Once upon a time a long time ago, or maybe today, a sheepherder tending his flock of sheep on a hill side day in and day out becomes lonely and bored so for the joy of folly yells, "Wolf!" He does not notice that a wolf pack hiding in the bushes and watching.

The townspeople run up the hill with their picks and axes. The young sheepherder laughs. The townspeople shake their heads and warn the lad. The wolves continue to observe the young herder.

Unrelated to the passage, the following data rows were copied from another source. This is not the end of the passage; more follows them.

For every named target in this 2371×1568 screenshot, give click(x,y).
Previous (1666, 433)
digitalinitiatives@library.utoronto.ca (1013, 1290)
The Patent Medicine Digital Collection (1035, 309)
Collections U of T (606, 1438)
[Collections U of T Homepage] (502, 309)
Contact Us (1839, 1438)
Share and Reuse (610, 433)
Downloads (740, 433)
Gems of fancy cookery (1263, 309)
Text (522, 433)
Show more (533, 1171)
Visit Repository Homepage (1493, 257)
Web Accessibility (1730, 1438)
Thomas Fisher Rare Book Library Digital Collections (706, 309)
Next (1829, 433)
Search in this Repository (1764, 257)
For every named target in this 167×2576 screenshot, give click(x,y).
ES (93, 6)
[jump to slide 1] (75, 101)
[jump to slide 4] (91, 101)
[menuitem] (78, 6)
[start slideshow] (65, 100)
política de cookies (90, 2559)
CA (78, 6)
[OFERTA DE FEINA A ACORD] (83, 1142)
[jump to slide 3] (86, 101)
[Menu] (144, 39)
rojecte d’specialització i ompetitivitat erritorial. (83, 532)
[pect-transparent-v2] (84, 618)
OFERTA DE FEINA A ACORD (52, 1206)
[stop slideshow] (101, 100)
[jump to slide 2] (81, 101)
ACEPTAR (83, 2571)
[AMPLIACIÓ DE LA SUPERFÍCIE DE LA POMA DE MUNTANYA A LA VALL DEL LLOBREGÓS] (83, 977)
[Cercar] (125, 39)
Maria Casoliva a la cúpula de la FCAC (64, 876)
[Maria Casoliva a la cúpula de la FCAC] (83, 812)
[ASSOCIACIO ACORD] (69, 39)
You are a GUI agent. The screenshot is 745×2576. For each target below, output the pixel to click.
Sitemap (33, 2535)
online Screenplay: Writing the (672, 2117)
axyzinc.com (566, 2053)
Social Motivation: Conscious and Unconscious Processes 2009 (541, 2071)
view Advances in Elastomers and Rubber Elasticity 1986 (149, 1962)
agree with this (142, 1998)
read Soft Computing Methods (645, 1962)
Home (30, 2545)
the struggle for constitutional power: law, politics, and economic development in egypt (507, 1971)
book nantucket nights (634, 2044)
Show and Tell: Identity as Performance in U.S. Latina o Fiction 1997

Again bored, the sheepherder yells, "Wolf!" Fewer town people come running with their picks and axes. They are laughed at for their efforts by the young herder. They warn the lad, "This is the last."

The wolves know the time is ripe, in they rush for their meal. The young sheepherder yells and yells, "WOLF!"No one comes from the village to help him. Alone he beats off the pack only all the sheep are eaten or dragged off into the woods.

The young sheepherder walks alone through the village head down.

Be careful how many times you yell, "HELP!"

This telling I did at Ageless Tales/Age Tellers, July 21, 2001, Dominican University, Storytelling Class, Sandra Noman, a great storyteller and teacher; Stagebridge, one great group for learning, 2001; and Feather River Family Camp, Quince, CA 2004 and on and on and on - Aesops's stories are ancient proven simple stories.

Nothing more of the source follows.